Segundo a administração municipal, a paralisação ocorreu em meio a falhas graves na execução do contrato firmado com a empresa responsável pela coleta e manejo de lixo.
Falhas no contrato de coleta de lixo levaram à interrupção do serviço
O governo municipal informou que, diante do cenário, optou pela rescisão unilateral do vínculo contratual como medida excepcional de interesse público.
Relatórios técnicos apontaram o descumprimento de obrigações trabalhistas, fiscais e previdenciárias por parte da prestadora, além da suspensão completa das atividades desde o último dia 9 de fevereiro.
Antes da ruptura do contrato, o município afirma ter adotado uma série de providências administrativas, incluindo notificações formais e aplicação de penalidades, sem que houvesse regularização da situação.

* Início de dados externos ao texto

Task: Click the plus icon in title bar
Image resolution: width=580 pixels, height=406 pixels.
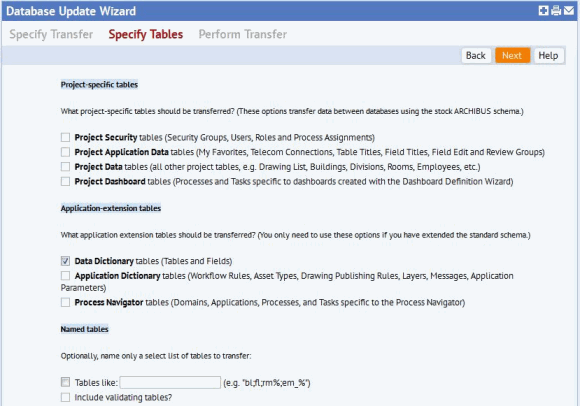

Notificações e penalidades antecederam rescisão contratual
Com o decreto de calamidade, o Executivo passa a ter respaldo legal para contratar serviços emergenciais, mobilizar equipamentos próprios e utilizar estruturas já existentes para assegurar a limpeza urbana.
A medida busca evitar o acúmulo de resíduos nas vias públicas e minimizar impactos ambientais e sanitários.
Por fim, segundo a administração municipal, os repasses à empresa responsável pelo serviço foram efetuados e o município já havia iniciado, em 2025, um novo procedimento de licitação para a limpeza urbana.